Attraverso le numerose lettere, Emmanuel Carrère riesce a ripercorre la sua vita, i suoi spostamenti, frequenta gli stessi luoghi e ne compie la stessa routine per cercare il perché di quelle azioni. Nonostante i dubbi circa il suo ruolo in questa vicenda, Carrère e Romand continuano a scriversi e riescono anche a incontrarsi una sola volta. Non nasce però tra i due nessun rapporto d’amicizia: Carrère si mantiene sempre cordiale, rispettoso ma distaccato non desiderando provare affetto né totale comprensione per Romand, al contario di quanto accade per esempio a Truman Capote che instaura un vero rapporto di amicizia con uno dei due assassini della famiglia Clutter, durante la stesura di A sangue freddo.

[…] trovavo quell’affetto così semplice, così naturale, ammirevole e al tempo stesso quasi mostruoso. Non soltanto io non ne ero capace, ma nemmeno lo desideravo. Non volevo arrivare al punto di bermi tranquillamente una storia inventata di sana pianta come quella dell’innamorata suicida proprio il giorno prima dell’esame, né convincermi come Roland che in fondo quel destino tragico era stato provvidenziale: “E pensare che ci sono volute tante bugie, tante coincidenze e quel dramma terribile per permettergli oggi di fare tutto il bene che fa attorno a sé…”
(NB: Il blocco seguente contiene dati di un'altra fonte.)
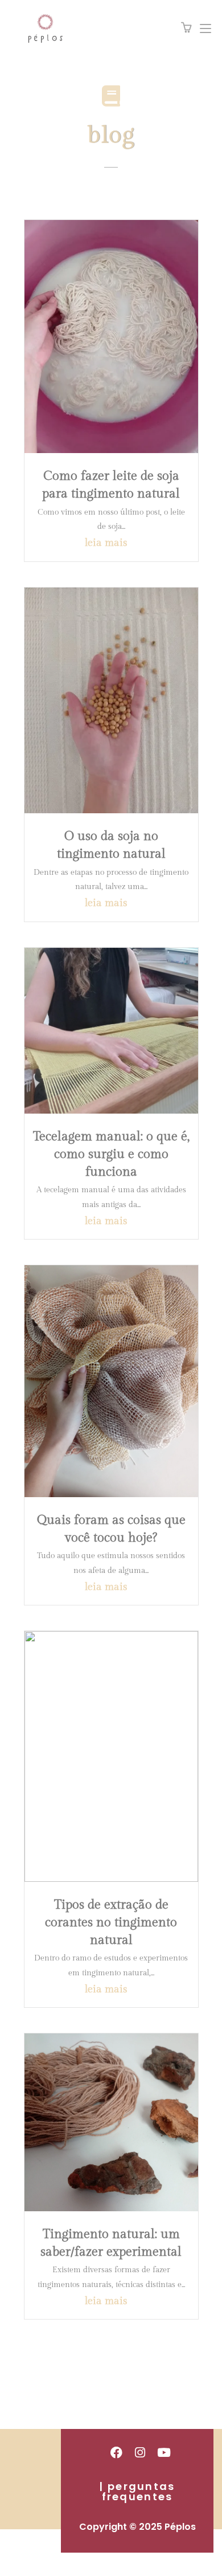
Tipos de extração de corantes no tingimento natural (111, 1922)
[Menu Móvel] (201, 28)
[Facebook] (116, 2452)
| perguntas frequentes (137, 2491)
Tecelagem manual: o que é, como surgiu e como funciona (111, 1154)
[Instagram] (140, 2452)
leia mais (106, 543)
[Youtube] (164, 2452)
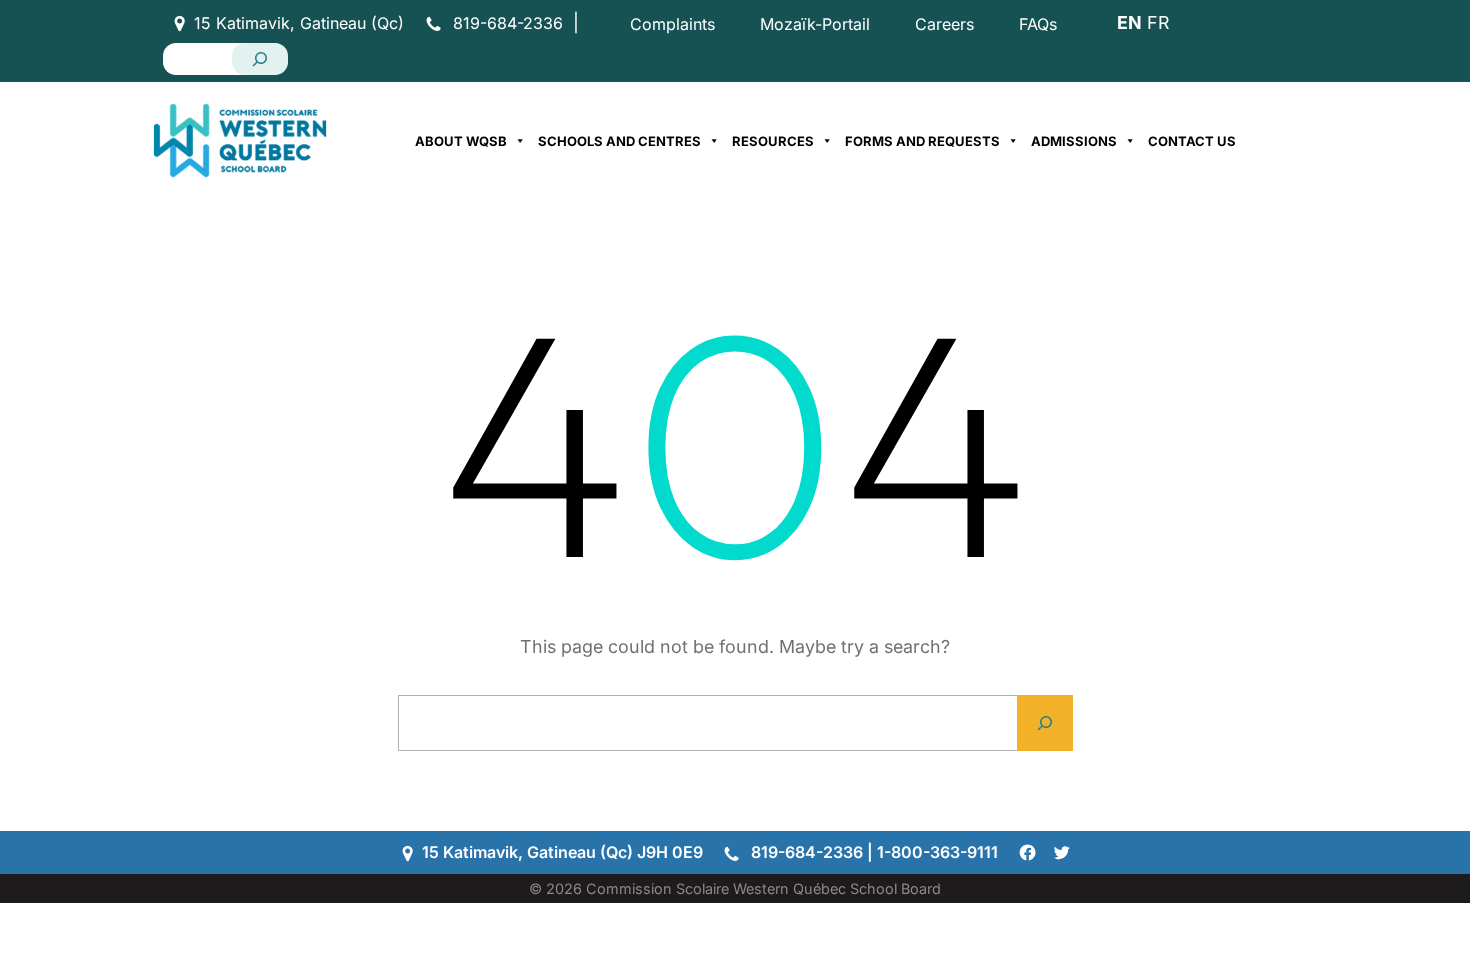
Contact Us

Ho apprezzato molto questo aspetto, mantenersi rispettoso ma neutrale in una vicenda come questa credo sia stata la scelta giusta. Scrivere romanzi di questo tipo credo sia davvero difficile, perché è inevitabile lasciarsi coinvolgere nella vita dell’assassino e convincersi a voler trovare un riscatto per l’azione commessa. Carrère si è sempre mostrato neutrale, non emotivamente coinvolto ma allo stesso tempo sempre rispettoso della persona e della sua storia vera e dolorosa, se pur incomprensibile ai nostri occhi. Fino alla fine della lettura non capiamo davvero chi è Jean Claude Romand, un uomo sempre pronto a fingere interpretando ogni volta il personaggio più adatto alla situazione. L’avversario è un romanzo che si legge in poco tempo ma che necessita di giorni per essere assimilato: una storia così atroce e agghiacciante non può non lasciare dei segni indelebili nelle nostre menti.

“Sono sicuro che non stia recitando per ingannare gli altri, mi chiedo però se il bugiardo che c’è in lui non lo stia ingannando. Quando Cristo entra nel suo cuore, quando la certezza di essere amato nonostante tutto gli fa scorrere sulle guance lacrime di gioia, non sarà caduto ancora una volta nella rete dell’Avversario?”